Audio Stop 416
Mary Cassatt
Woman with a Sunflower, c. 1905
West Building, Main Floor — Gallery 86
Read full audio transcript
Woman with a Sunflower by Mary Cassatt, painted around 1905. Oil on canvas. The painted surface is about 3 feet high by 2 and a half feet wide.
This description is about 3 minutes long.
A white woman, dressed in shades of yellow with a sunflower pinned onto her robe over one breast, sits with a small naked child on her lap. The woman and child both have pale, pink and white skin. They are reflected in a rectangular mirror on the wall next to them, to our left. Together they also hold up a small round hand mirror, which reflects the face of the child.
We look slightly down onto the pair. The bottom edge of the canvas crops the woman’s legs mid-shin, just below the level of the child’s feet.
The painting is worked in loose, flowing brushstrokes; the reflection in the wall mirror is particularly free and the details are indistinct.
Let’s focus now on the woman and child.
The woman sits in a wooden armchair. The frame of the chair is painted mint green, with rose-pink upholstery at the back and seat. It’s angled so that the woman’s body and face are turned towards our left, with her knees near the lower left corner of the painting. Her head is at the top right of the canvas. Her ginger red hair is loosely swept up and pinned on top of her head.
She has pale lashes, dark eyes under light brows, and her full lips are closed. She looks towards the round hand mirror she holds in her right hand. Her left hand – nearest to us – rests on the shoulder of the child on her lap. The woman wears a low-cut, dress-like garment in a pale primrose yellow. The sunflower is pinned to her bodice over her left breast. Her garment splits over the shoulders to reveal long, trailing sleeves in a darker yellow that matches the sunflower.
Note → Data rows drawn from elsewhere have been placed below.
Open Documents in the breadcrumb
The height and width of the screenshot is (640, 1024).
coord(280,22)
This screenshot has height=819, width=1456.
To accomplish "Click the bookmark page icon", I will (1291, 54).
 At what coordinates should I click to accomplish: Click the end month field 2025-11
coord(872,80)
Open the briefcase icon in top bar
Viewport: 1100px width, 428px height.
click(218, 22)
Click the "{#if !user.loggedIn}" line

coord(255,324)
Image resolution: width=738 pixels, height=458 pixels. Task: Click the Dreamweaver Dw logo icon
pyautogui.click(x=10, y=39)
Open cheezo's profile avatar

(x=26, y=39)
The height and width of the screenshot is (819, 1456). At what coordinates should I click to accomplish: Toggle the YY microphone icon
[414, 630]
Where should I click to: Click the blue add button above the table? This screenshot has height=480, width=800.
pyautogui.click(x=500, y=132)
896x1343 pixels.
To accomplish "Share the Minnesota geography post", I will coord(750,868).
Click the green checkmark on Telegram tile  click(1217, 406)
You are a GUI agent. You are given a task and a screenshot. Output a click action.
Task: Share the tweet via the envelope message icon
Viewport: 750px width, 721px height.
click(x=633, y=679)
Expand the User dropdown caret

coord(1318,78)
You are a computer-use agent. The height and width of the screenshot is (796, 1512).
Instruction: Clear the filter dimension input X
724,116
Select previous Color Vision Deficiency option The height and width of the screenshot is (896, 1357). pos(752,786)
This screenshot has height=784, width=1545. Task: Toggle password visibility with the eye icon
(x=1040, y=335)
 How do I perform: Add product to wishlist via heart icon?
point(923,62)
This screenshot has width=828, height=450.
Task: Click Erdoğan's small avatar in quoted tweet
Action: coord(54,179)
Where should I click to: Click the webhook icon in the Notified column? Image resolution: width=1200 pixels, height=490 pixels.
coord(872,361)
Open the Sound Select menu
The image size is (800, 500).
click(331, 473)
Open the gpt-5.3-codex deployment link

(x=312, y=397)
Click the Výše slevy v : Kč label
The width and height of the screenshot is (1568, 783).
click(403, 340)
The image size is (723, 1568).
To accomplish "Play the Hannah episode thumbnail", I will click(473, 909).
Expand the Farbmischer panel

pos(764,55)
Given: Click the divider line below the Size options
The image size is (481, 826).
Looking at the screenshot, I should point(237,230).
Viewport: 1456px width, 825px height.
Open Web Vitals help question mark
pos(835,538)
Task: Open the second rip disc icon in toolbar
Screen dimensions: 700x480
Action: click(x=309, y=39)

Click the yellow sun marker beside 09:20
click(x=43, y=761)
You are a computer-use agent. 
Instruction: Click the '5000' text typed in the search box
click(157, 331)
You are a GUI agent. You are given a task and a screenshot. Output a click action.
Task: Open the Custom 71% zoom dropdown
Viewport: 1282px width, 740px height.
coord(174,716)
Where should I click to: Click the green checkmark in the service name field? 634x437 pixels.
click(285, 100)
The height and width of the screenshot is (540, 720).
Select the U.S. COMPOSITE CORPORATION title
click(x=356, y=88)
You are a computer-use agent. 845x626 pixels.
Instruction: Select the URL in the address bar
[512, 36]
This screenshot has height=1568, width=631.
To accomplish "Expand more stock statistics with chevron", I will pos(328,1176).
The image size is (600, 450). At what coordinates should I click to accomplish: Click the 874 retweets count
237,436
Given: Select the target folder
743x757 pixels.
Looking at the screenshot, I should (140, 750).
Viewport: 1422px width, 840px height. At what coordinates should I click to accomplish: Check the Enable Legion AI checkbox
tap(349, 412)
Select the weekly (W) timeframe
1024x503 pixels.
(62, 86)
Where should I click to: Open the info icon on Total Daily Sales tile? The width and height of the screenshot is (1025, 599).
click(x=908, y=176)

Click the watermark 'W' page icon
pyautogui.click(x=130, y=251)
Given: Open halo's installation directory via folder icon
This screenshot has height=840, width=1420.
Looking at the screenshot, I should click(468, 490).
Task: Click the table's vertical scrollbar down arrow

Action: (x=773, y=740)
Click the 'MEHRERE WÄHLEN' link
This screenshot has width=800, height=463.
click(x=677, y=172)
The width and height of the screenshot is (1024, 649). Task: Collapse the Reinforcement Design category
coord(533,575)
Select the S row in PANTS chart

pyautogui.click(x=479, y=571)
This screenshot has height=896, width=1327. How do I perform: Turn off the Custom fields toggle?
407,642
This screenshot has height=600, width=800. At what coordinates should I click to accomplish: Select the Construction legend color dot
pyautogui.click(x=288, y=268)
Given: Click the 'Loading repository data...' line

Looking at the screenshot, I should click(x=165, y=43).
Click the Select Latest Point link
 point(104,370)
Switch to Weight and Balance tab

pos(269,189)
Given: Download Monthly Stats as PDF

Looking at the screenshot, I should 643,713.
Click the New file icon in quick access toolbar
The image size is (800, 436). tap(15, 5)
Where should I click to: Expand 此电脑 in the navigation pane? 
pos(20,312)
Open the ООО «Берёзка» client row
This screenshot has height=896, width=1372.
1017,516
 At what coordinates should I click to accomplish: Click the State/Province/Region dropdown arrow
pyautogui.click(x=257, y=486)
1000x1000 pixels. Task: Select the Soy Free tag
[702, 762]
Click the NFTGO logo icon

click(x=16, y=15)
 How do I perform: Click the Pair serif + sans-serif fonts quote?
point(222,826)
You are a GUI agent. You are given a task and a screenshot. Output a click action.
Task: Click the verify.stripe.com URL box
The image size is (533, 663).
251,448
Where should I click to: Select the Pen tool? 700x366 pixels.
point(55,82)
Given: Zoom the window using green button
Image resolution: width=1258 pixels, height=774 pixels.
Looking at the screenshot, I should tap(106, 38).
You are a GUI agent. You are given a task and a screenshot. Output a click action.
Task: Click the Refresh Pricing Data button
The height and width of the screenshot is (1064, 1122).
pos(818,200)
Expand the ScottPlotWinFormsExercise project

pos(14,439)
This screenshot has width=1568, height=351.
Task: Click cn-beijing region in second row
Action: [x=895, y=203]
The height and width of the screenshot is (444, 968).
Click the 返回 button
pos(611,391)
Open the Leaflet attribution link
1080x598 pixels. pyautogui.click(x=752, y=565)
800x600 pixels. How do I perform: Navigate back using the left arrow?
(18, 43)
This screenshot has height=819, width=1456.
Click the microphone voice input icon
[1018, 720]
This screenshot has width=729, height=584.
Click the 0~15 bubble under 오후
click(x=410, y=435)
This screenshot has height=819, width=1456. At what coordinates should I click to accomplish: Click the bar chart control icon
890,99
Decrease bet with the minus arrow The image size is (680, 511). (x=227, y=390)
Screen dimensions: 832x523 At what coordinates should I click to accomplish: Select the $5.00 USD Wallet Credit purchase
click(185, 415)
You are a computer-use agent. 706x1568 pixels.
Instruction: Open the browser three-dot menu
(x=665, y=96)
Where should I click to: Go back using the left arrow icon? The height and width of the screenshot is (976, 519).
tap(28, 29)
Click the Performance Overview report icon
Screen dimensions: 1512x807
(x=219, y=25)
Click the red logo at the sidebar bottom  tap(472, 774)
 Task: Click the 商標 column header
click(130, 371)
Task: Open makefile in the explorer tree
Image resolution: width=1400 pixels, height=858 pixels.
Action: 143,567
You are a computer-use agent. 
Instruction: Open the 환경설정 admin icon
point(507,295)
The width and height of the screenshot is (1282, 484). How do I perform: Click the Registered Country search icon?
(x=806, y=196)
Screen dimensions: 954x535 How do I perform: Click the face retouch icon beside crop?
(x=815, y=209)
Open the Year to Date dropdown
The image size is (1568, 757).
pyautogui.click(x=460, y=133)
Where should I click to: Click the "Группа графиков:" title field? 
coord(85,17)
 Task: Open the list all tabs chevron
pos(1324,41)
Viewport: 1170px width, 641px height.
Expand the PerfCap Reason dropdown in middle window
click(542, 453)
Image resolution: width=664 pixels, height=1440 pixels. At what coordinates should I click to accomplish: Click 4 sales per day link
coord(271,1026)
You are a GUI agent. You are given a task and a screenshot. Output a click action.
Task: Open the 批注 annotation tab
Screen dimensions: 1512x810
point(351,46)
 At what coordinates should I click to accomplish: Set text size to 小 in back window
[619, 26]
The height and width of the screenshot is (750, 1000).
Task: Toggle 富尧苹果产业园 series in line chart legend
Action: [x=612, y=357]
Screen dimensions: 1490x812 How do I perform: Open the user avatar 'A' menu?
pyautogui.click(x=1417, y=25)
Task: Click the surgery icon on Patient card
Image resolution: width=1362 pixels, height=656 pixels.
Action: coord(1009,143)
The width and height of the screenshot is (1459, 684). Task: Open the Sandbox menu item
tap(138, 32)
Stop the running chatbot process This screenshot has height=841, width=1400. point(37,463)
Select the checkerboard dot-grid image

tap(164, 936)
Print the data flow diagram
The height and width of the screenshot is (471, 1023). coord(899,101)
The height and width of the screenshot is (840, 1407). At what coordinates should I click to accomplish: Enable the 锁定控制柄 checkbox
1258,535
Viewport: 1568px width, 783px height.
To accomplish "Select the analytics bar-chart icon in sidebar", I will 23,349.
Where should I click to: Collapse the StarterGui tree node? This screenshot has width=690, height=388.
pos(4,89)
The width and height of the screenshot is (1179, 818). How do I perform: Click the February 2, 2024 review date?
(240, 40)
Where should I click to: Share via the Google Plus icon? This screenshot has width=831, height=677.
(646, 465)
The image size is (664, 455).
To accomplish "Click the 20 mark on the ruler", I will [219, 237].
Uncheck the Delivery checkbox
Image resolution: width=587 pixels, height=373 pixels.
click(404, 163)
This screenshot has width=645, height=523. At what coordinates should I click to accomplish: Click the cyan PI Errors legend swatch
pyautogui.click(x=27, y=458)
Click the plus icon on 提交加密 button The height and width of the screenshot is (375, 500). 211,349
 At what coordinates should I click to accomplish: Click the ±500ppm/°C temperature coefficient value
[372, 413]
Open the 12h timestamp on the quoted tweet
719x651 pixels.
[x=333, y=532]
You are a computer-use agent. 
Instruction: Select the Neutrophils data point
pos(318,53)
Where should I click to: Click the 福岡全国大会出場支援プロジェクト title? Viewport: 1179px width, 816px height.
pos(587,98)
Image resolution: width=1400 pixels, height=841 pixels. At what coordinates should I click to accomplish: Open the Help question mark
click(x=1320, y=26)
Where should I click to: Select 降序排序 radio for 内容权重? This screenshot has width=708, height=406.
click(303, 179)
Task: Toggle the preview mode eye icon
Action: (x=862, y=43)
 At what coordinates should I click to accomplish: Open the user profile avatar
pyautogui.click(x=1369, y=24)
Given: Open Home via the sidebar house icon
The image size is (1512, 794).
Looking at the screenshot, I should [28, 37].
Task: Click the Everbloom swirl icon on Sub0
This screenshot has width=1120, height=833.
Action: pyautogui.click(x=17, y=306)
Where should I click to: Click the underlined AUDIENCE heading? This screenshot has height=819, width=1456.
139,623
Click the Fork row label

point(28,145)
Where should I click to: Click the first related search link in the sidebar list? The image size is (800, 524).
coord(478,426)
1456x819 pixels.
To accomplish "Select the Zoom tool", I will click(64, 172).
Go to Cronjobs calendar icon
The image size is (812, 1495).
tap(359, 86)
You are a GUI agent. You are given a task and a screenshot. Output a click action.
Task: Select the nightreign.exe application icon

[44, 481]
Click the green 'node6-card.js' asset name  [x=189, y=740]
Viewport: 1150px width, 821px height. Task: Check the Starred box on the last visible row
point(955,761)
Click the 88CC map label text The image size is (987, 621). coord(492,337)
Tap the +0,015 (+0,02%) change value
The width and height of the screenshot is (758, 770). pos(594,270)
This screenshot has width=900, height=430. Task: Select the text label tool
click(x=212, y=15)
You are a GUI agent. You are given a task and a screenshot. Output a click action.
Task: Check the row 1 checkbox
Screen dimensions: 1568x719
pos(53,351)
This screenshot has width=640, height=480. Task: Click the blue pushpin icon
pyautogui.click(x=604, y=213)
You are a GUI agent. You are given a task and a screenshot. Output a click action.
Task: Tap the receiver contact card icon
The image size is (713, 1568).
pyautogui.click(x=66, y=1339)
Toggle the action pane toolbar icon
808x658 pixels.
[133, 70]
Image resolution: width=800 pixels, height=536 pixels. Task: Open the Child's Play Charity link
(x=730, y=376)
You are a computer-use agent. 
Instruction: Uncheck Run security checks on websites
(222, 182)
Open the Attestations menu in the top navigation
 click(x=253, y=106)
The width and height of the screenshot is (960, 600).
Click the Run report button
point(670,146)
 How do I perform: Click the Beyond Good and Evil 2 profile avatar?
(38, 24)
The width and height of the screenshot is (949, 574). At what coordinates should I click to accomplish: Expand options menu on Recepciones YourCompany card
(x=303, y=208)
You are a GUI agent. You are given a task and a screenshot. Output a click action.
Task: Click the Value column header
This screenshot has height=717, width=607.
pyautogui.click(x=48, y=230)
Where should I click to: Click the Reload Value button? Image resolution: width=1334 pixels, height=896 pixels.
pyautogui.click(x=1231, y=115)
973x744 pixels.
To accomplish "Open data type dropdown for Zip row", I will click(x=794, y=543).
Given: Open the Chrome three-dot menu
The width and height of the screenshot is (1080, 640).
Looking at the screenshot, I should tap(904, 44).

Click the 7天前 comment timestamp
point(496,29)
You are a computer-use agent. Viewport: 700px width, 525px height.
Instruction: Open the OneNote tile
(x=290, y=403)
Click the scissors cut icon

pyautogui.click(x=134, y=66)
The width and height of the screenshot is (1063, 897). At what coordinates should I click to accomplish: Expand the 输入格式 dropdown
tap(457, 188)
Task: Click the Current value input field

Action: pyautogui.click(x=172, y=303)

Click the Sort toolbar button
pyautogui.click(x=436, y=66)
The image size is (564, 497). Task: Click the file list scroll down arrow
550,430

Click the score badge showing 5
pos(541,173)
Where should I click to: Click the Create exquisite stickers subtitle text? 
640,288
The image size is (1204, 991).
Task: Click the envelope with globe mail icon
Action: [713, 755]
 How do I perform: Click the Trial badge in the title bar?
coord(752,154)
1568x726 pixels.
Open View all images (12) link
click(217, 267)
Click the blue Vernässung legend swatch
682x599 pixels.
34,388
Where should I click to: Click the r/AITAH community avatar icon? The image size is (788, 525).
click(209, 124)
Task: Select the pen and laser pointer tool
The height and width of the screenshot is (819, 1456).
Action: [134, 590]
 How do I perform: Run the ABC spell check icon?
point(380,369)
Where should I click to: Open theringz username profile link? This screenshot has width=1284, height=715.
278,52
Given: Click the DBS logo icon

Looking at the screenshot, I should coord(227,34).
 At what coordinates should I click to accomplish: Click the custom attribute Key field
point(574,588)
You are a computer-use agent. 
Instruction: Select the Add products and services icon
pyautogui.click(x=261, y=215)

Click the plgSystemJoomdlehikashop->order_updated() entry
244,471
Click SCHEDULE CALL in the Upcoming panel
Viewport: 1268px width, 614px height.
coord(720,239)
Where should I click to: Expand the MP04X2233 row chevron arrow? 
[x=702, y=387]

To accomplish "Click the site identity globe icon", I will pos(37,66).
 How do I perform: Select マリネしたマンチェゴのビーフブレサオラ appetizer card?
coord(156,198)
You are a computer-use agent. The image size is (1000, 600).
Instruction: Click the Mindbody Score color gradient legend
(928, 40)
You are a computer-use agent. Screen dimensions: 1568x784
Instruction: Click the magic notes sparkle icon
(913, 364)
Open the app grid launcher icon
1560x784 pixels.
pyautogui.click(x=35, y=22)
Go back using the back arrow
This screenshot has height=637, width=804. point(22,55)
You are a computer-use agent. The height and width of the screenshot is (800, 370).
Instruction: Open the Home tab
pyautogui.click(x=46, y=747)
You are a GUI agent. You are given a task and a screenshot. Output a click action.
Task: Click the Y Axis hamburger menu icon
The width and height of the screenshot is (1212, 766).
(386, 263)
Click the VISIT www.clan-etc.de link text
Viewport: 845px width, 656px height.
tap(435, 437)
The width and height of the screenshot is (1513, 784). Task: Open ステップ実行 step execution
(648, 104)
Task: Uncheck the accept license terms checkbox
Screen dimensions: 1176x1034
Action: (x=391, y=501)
Facing our left nearly in profile, the naked child turns away from us to look towards the hand mirror. The child has shoulder length, silky, blond hair and the round belly of a toddler. Both hands are raised to the handle of the gold-framed mirror that the woman holds up. The mirror reflects most of the child’s face from the front.
The top left quarter of the painting is taken up by the rectangular wall mirror, with a mint green frame to match the chair. It is especially loosely painted, so only generally reflects the woman and child.
The background of the painting is olive brown.